須賀川記者:
「ナイフからカメラへ」と非常に理想的な言葉と取られかねないですが、事件をもう一度振り返ってみたいと思います。

アブデル容疑者は、イスラエル兵をナイフで襲撃したことで銃で撃たれました。長年の抑圧によるイスラエルへの不満から、こういった行為に及んだのではないかと推察されます。
しかし、なぜ無抵抗な状態で倒れているアブデル容疑者を射殺しなくてはいけなかったのかということですが、イスラエルの裁判での供述で、兵士は「テロリストが爆弾を起爆させようとしたため、近くにいた自分の仲間と自分を守るために、アブデル容疑者を射殺しなくちゃいけなかった」と無罪を主張しました。
判決は禁錮9か月となりました。罪は過失致死です。
量刑が軽いなという印象を受ける方もいると思います。一方で、イマドさんが撮影した映像のがなければ、この事案は、闇に葬り去られてしまっていた。一度も誰の目にさらされることがなく、同じような日常が続いてしまっていた。

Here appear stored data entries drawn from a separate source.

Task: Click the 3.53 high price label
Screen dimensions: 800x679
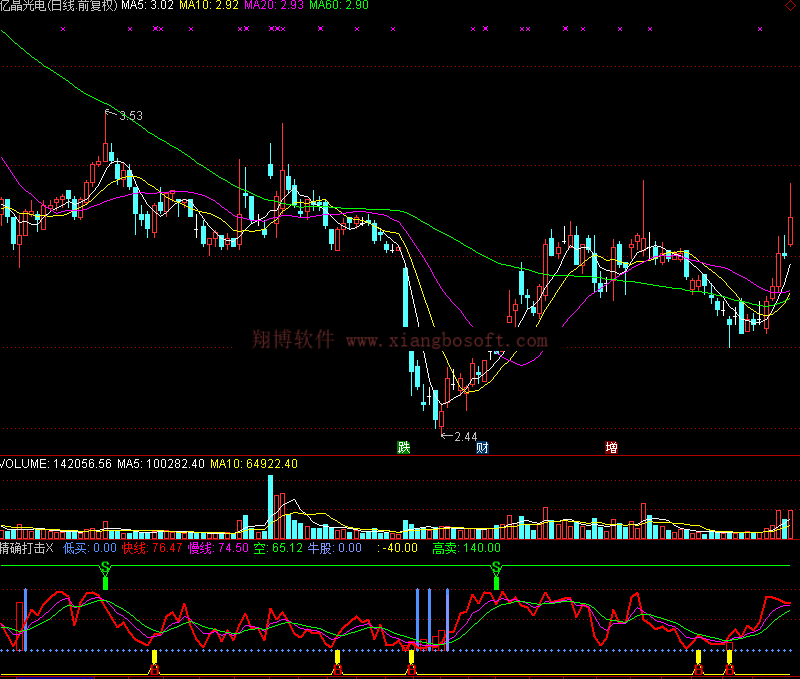Action: pyautogui.click(x=128, y=116)
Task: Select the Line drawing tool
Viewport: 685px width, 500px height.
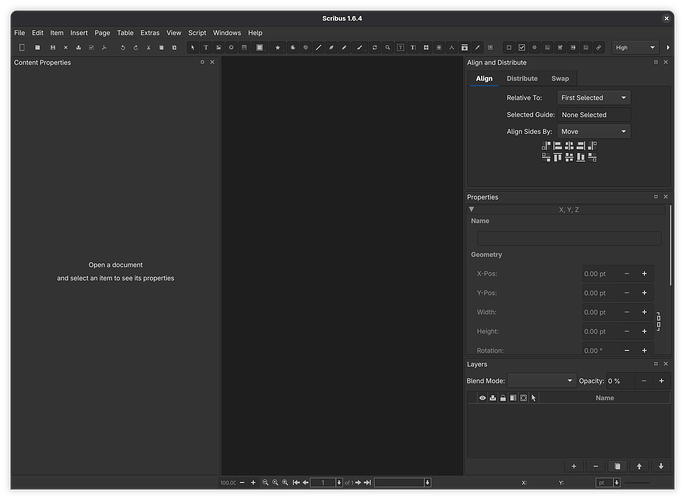Action: 319,47
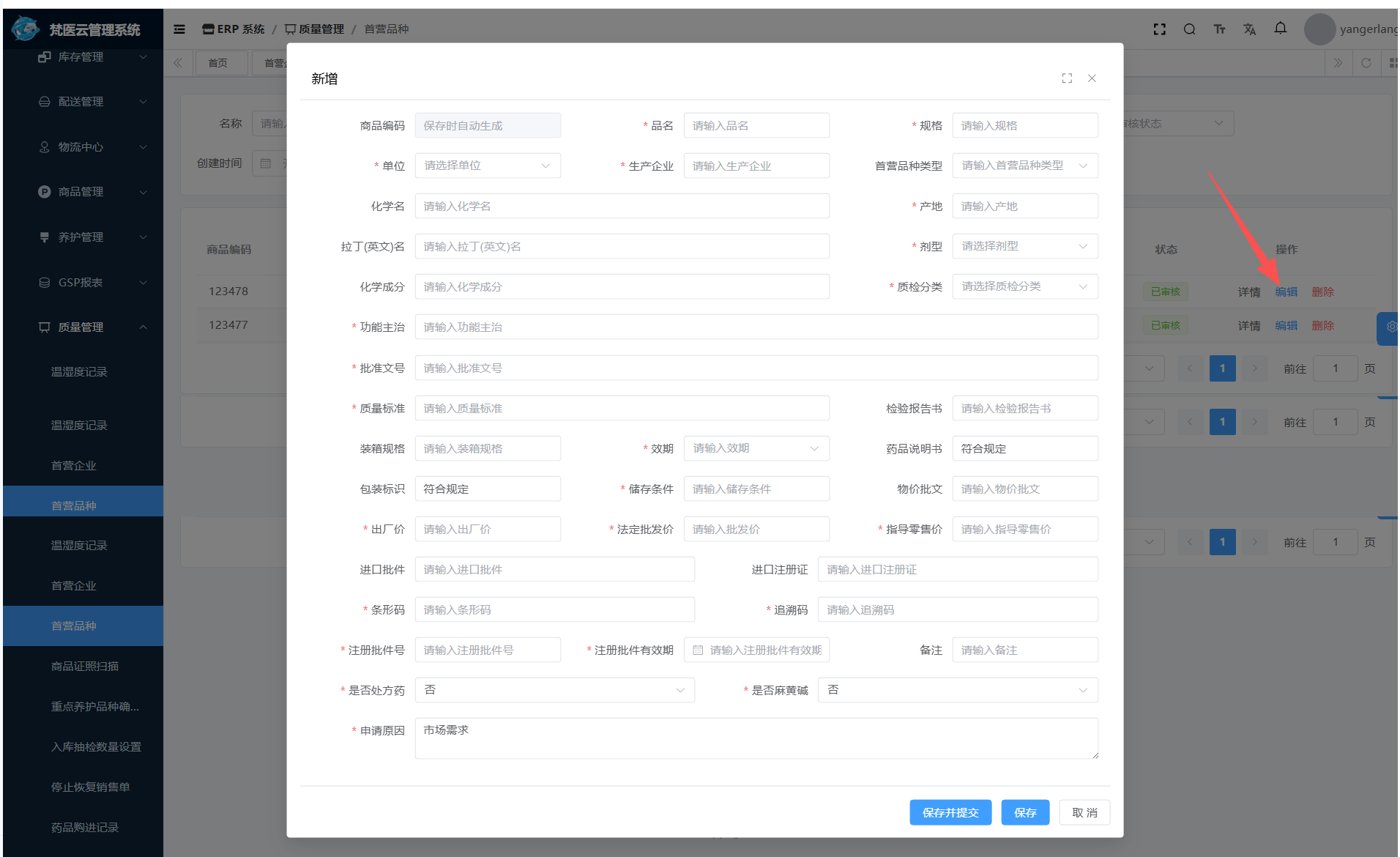Click the page refresh icon
The height and width of the screenshot is (857, 1400).
(x=1366, y=63)
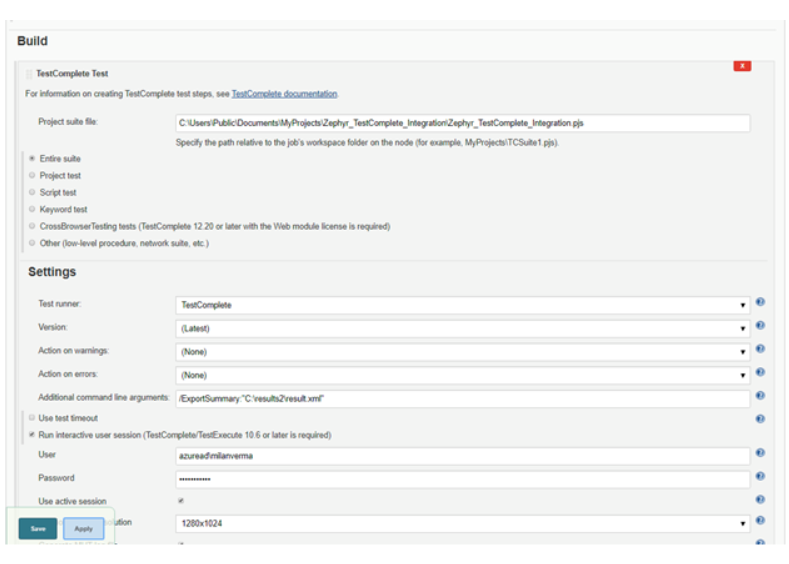Click help icon next to User field

(760, 453)
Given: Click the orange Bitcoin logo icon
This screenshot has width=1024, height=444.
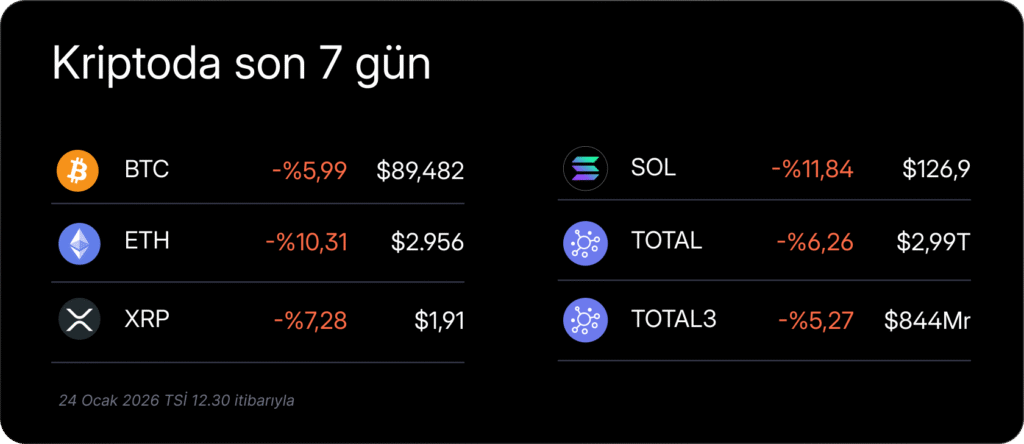Looking at the screenshot, I should [77, 171].
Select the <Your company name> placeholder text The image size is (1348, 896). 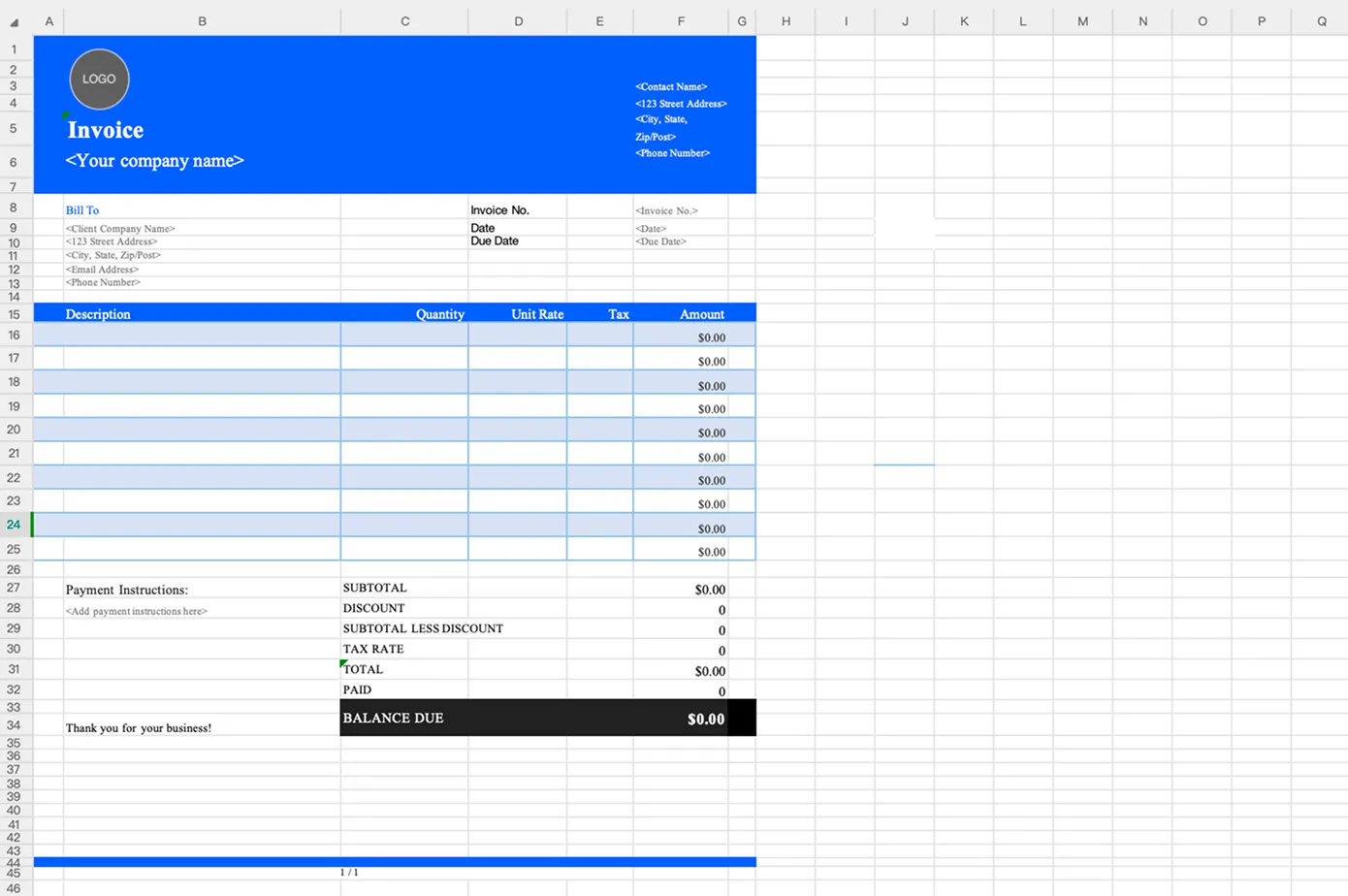pos(153,161)
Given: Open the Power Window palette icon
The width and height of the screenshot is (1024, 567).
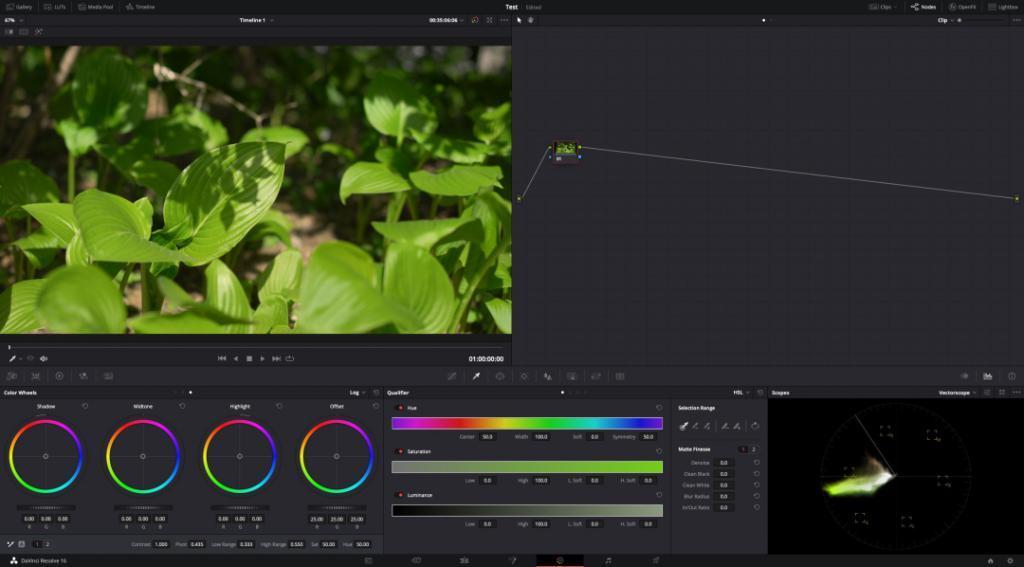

そういったことを考えると、この犯罪が司法の裁きのスタートラインに立ったという意味では、この事件は非常に大きな意味があったんじゃないかなと思います。
小川キャスター:
まずは映像に残ることが、このタイミングで大切だったということですよね。ただ子どもたちが、カメラであると言っても武器なわけで、その武器を持たざるを得ない状況となっている。
そのファインダー越しに決定的な瞬間、非常に残酷な瞬間を目撃するわけですよね。そうした状況に追い込まれているというのが、まず残酷だなと思ってしまいます。

パトリック・ハーランさん:
子どもがかわいそうですけど、この怒り・悲しみ・苦しみのぶつけ方、当て方はナイフじゃなくてカメラという健全な教えであると思います。完全に無効だと僕は思えません。効力はあるかもしれない。
アメリカの「Black Lives Matter」運動があって、アメリカの警察がボディーカメラをつけるようになったら、かなり行動も改善された。見られているという意識も大事です。